May unity not be based on compromise.

—La Rue Carlson
Tulsa, Oklahoma

Dollars and Sense

As I read “I Really Needed the Money” (Oct. 9, 2014), my concern grew as the author repeatedly referred to her reluctance to pay God 10 percent of her money.

Praise the Lord, she came to the realization that it’s not our money at all. Allow me to add a couple scenarios to illustrate:

Suppose I got a job minding the store. My duties include cleaning, stocking, serving customers, and taking in money from sales. At the end of the day does the money in the cash register belong to me? What if, while taking the money to the bank I did a little dipping for myself? No way! I’d be fired for sure.

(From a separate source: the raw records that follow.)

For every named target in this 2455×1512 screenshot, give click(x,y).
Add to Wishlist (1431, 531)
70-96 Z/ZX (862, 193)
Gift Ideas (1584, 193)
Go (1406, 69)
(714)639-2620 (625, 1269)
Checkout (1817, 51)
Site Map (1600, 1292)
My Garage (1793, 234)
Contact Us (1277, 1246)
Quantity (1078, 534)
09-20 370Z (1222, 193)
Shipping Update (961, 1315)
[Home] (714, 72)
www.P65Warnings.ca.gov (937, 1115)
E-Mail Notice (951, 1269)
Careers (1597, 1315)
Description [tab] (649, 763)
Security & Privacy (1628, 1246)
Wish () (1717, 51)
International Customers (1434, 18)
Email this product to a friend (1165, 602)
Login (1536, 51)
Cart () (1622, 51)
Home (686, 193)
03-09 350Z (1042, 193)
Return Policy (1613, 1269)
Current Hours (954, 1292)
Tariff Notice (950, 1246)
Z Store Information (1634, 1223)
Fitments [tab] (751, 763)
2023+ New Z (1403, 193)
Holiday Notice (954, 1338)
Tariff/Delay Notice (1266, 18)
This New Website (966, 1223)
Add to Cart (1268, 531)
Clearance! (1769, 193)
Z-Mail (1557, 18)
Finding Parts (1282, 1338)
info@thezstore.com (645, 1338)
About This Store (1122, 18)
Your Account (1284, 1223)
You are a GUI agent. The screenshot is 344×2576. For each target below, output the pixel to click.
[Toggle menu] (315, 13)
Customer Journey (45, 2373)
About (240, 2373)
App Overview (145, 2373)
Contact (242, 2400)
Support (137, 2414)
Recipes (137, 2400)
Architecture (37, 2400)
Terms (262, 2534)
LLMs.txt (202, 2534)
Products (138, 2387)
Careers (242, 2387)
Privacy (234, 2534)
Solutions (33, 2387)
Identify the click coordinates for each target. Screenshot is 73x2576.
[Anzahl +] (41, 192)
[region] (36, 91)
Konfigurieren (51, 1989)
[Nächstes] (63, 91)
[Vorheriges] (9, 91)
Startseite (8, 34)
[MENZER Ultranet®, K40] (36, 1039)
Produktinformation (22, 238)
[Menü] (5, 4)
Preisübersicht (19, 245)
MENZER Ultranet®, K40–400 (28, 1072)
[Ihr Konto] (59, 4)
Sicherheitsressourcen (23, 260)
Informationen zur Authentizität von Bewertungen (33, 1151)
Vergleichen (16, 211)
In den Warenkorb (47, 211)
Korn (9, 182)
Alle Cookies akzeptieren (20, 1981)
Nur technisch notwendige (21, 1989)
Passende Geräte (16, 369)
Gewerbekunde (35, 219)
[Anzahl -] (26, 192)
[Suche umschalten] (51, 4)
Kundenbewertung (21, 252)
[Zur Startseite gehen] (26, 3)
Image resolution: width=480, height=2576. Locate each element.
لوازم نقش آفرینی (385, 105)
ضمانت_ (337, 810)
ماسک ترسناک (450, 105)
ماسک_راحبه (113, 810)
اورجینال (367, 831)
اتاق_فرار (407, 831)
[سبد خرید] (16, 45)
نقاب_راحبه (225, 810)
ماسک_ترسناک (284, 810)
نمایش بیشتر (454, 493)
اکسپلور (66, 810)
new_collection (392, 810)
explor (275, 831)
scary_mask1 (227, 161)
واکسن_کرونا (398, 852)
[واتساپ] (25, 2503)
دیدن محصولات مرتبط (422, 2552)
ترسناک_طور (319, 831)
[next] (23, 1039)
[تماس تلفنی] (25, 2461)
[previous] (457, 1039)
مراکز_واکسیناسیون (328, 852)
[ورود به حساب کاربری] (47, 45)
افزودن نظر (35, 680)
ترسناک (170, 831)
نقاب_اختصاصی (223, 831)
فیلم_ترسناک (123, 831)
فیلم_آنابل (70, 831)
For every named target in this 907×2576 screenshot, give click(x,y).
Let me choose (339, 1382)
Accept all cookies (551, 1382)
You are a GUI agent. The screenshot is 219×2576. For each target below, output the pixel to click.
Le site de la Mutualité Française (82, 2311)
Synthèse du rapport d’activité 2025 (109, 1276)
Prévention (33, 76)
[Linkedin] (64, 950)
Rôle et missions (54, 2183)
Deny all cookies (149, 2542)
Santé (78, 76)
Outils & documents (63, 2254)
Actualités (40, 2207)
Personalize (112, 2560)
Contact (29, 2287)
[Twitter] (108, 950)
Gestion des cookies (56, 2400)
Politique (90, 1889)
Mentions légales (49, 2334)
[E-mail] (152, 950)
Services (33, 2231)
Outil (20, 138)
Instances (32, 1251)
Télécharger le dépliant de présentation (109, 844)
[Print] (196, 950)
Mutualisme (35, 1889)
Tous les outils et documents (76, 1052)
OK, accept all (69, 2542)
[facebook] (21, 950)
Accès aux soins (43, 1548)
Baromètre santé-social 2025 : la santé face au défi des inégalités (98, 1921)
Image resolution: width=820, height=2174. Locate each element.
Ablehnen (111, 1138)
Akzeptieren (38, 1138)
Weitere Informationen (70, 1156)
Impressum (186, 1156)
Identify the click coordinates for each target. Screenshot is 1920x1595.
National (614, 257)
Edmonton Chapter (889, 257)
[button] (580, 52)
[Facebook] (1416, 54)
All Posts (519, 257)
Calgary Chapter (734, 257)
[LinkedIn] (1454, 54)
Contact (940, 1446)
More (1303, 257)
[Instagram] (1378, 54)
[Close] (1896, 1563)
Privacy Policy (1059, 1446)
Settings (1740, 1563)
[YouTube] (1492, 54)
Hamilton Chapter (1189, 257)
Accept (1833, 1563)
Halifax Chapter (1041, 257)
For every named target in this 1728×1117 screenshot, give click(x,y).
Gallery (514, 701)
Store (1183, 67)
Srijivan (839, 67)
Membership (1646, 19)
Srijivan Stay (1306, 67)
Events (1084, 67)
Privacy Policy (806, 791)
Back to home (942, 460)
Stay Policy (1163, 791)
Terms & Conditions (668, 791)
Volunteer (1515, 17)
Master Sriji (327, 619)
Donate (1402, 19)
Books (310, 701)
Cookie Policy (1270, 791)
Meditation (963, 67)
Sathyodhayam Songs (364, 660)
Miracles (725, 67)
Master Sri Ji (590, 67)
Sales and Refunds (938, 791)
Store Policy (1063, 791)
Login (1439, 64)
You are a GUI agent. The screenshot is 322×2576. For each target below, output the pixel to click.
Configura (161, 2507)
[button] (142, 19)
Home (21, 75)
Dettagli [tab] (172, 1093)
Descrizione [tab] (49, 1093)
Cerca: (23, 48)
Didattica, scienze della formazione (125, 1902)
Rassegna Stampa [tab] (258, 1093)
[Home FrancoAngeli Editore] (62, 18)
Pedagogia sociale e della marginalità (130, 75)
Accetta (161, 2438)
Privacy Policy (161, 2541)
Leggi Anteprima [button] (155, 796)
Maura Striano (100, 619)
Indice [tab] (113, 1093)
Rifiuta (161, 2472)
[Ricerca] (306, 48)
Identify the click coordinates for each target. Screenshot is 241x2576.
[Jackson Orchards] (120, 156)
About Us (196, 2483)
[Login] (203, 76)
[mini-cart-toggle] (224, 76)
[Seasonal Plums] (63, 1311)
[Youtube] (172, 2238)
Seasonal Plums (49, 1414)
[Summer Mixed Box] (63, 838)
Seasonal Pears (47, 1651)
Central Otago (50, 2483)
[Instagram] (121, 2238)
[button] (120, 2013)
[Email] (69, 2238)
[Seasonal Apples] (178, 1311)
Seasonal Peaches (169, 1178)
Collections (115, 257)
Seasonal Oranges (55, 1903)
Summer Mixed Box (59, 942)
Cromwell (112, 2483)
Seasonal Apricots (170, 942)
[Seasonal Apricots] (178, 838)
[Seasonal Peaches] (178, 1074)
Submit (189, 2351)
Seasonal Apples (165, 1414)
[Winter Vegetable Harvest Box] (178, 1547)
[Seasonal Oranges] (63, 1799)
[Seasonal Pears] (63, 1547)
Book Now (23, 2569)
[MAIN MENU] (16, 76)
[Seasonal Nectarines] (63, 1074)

My pay is determined by my Boss. If I take that which is His, that’s stealing. But if I am faithful in managing the store, returning His stated portion, He promises me a raise (Mal. 3:8-12).

Further, suppose He invites me to be a partner with Him in business. Him providing all the resources makes Him senior partner. He makes the rules, He makes His offer. “Tell you what,” He says, “let’s do a 90/10 split on all the profits.” My response is one of total amazement. Here I am, homeless, street urchin, and this wealthy Dude comes along and offers me a full-fledged partnership in His business. I get a whopping 10 percent of all the proceeds. “No, no, no,” He emphatically urges, “you get 90 percent, I get 10 percent.”

Is that cool, or what?

—Cal Shrock

I liked Tawanna Persaud’s article “I Really Needed the Money.” Her message was so open, honest, sincere, and clear. It’s not easy to trust God enough to tithe as we should, but it surely is worth it.

—Ertis L. Johnson
Elk City, Oklahoma

Just Catching Up

I’m just catching up with my Adventist Review reading. Thanks for having the willingness to print the article, “God Is. . .” (May 15, 2014). To so many Adventists of generations past who were (evidently) raised with a hard-bitten emphasis on all things legal, the teachings to which this article refers sound like music to their ears. To suggest anything different is, to them, tantamount to rejecting the gospel of Christ and robbing them of their entire experience; thus the importance of speaking carefully.

Thanks to Joseph Olstad for graciously presenting the whole picture. For a wonderfully Christ-centered study of this topic, see The Character of God Controversy, published by Pacific Press Publishing Association.